Your assignment
In the response, the entries must appear exactly as supplied.

Given entries Start Marker

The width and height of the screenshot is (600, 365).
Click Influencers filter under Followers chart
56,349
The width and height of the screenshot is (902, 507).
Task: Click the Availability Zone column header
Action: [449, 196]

Given entries End Marker

Response to this exercise
The width and height of the screenshot is (600, 365).
Click Influencers filter under Followers chart
56,349
The width and height of the screenshot is (902, 507).
Task: Click the Availability Zone column header
Action: [449, 196]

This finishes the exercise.